Extend the passage on Kafka's novels, starting right after its final sentence.

__Given passage__:
◆ ◆ ◆ ◆
Masterful as they were at analyzing all the strategies of love, nineteenth-century novels left sex and the sexual act itself hidden. In the first decades of our century, sex emerged from the mists of romantic passion. Kafka was one of the first (certainly along with Joyce) to uncover it in his novels. He unveiled sex not as the playing field for a small circle of libertines (in eighteenth-century style) but as a commonplace, fundamental reality in everyone’s life. Kafka unveiled the existential aspects of sex: sex in conflict with love; the strangeness of the other as a condition, a requirement, of sex; the ambiguous nature of sex: those aspects that are exciting and simultaneously repugnant; its terrible triviality, which in no way lessens it frightening power, etc.
The comic side of sex: an idea unacceptable to puritans and neolibertines both. I think of DH Lawrence, that bard of Eros, that evangelist of coition, who, in Lady Chatterley’s Lover, tried to rehabilitate sex by making it lyrical. But lyrical sex is even more ridiculous than the lyrical sentimentality of the last century.
It is very difficult to describe, to define, to give a name to the kind of imagination with which Kafka bewitches us. The “fusion of dream and reality”-that phrase kafka of course never heard-is illuminating. As in another phrase dear to surrealist, Lautreamont’s about the beauty in the chance encounter between an umbrella and a sewing machine: the more alien things are from one another, the more magical the light that springs from their contact. I’d like to call it a poetics of surprise; or beauty as perpetual astonishment. Or to use the notion of density as a criterion of value:
Density of imagination, density of unexpected encounters. The scene I cited, of the coition of K. and Frieda, is an example of that dizzying density: the short passage, scarcely a page long, encompasses three completely distinct existential discoveries (the existential triangle of sex) that are stunning in their swift succession: filth; the intoxicating dark beauty of strangeness; and touching, anxious yearning.
The two assistants from the castle are probably Kafka’s greatest poetic find, the marvel of his fantasy; their existence is not only infinitely astonishing, it is also packed with meanings: they are a couple of pathetic blackmailers and nuisances; but they also stand for the whole threatening “modernity” of the castle’s universe; they are cops, reporters, paparazzi: agents of the total destruction of private life; they are the innocent clowns who wander across the stage as the drama proceeds; but they are also lecherous voyeurs whose presence imbues the whole novel with the sexual scent of a smutty, kafkaesquely comic promiscuity.
◆ ◆ ◆ ◆
__Extracted entries__:
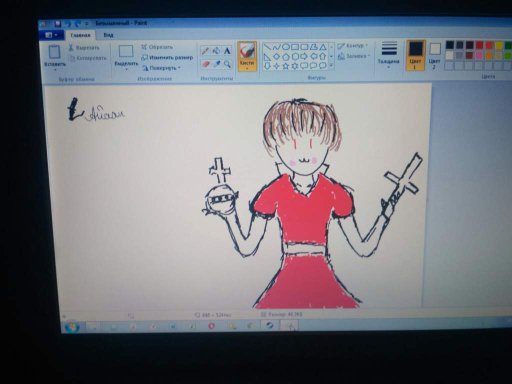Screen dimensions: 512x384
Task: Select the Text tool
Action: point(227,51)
◆ ◆ ◆ ◆
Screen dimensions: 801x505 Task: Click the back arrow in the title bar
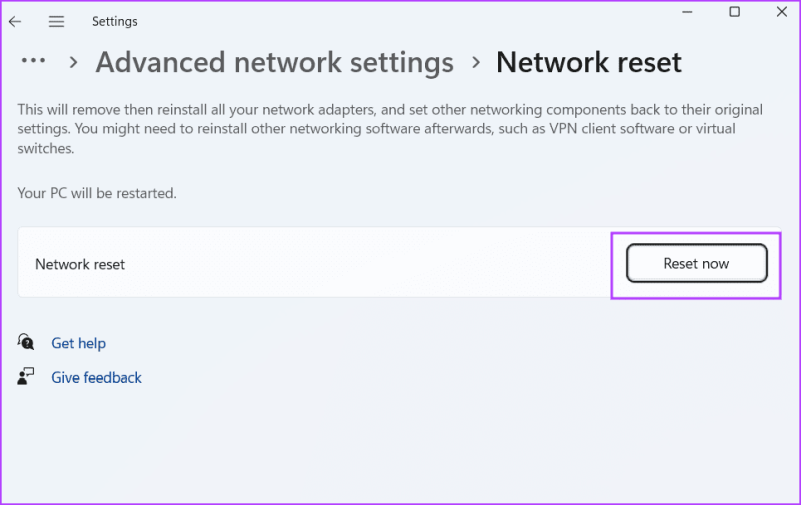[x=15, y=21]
◆ ◆ ◆ ◆
__Written response__:
But above all: the invention of these two assistants is like a lever that hoists the story into that realm where everything is at once strangely real and unreal, possible and impossible.
The scene with its enormous comic poetry (which should head the list in an anthology of modernism in the novel) would have been unthinkable in the pre-Kafka era. Totally unthinkable. I stress this in order to make clear the full radical nature of Kafka’s aesthetic revolution. I recall a conversation, by now twenty years back, with Gabriel Garcia Marquez, who told me: “It was Kafka who showed me that it’s possible to write another way.” “Another way” means: breaking through the plausibility barrier. Not in order to escape the real world (the way the Romantics did) but to apprehend it better.
Because apprehending the real world is part of the definition of the novel: but how to both apprehend it and at the same time engage in an enchanting game of fantasy? How be rigorous in analyzing the world and at the same time be irresponsibly free at playful reveries? How bring these two incompatible purposes together? Kafka managed to solve this enormous puzzle. He cut a breach in the wall of plausibility; the breach through which many others followed him, each in his own way: Fellini, Marquez, Fuentes, Rushdie. And others, others.